In pre-trial filings in the murder case, Hesemann outed “B.B.” as a resident of Moberly, Mo., named Brandon Blackwell. And Boone County court records show that at the time he tagged Lynlee Renick as the mastermind of the assassination plot, Blackwell was involved in at least two adversarial court proceedings against her. Lynlee Renick had sued him for unpaid child support, and in May 2019, a family court sided with her and awarded her $760. Also in 2019, Lynlee Renick had sought and received a court order that prohibited Blackwell from having personal contact with her.

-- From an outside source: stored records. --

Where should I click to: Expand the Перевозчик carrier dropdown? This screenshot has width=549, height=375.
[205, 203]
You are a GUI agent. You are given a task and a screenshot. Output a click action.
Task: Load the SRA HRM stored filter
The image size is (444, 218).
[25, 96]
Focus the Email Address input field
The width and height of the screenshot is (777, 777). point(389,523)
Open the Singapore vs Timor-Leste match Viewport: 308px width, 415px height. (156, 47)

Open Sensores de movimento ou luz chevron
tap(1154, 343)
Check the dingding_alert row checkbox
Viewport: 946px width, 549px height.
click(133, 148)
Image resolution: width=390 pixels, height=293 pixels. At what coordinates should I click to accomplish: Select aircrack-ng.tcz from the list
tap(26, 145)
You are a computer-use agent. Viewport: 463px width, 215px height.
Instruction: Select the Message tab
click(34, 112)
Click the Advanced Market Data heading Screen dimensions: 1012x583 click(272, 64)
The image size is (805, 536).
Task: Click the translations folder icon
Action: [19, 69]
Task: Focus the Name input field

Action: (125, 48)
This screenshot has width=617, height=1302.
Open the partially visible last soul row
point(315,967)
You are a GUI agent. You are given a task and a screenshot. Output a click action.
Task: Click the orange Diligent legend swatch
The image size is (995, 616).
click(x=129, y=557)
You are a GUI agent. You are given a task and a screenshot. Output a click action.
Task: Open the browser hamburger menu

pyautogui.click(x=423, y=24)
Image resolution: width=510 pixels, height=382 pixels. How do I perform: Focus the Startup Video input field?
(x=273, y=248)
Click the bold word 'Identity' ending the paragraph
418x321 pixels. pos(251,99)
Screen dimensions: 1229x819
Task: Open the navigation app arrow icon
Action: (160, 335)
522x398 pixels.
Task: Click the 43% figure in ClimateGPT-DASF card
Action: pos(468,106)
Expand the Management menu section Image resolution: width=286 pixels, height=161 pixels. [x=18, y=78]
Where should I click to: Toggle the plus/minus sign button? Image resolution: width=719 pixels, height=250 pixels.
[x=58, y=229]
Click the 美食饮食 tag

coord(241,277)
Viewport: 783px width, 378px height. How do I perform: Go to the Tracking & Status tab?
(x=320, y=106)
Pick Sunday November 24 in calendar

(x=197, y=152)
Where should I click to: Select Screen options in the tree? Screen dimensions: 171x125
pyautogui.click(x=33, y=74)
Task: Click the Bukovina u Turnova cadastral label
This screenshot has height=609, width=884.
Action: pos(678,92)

Hesemann recently divulged in court that Blackwell had been interviewed by police in 2017, shortly after Ben Renick’s killing, and at that time denied having any knowledge about who might have committed the crime. Blackwell changed his tune and gave police the story that Lynlee Renick had killed her husband, the tale recounted in the probable cause memorandum and that the prosecution's case seems largely based upon, while he was in jail without bond for violating that protection order. Blackwell, according to Hesemann, was granted his release just three days after giving the statement incriminating Lynlee Renick. Hesemann's request to depose prosecutors about how they made their deal with Blackwell, however, was denied by the court.

Sean Bradley says that he and all the snake people he knows are shocked by how the case turned. And as the trial approaches, he clearly has trouble believing both that Lynlee Renick did murder Ben Renick, and that she didn't.

“That just blindsided me,” says Bradley. “They were so public, going to [snake-breeding trade] shows together, and I was always incredibly envious of their relationship and ability to run a business together. I never ever felt like it would be her, like it would be like it is. I didn’t see this coming.”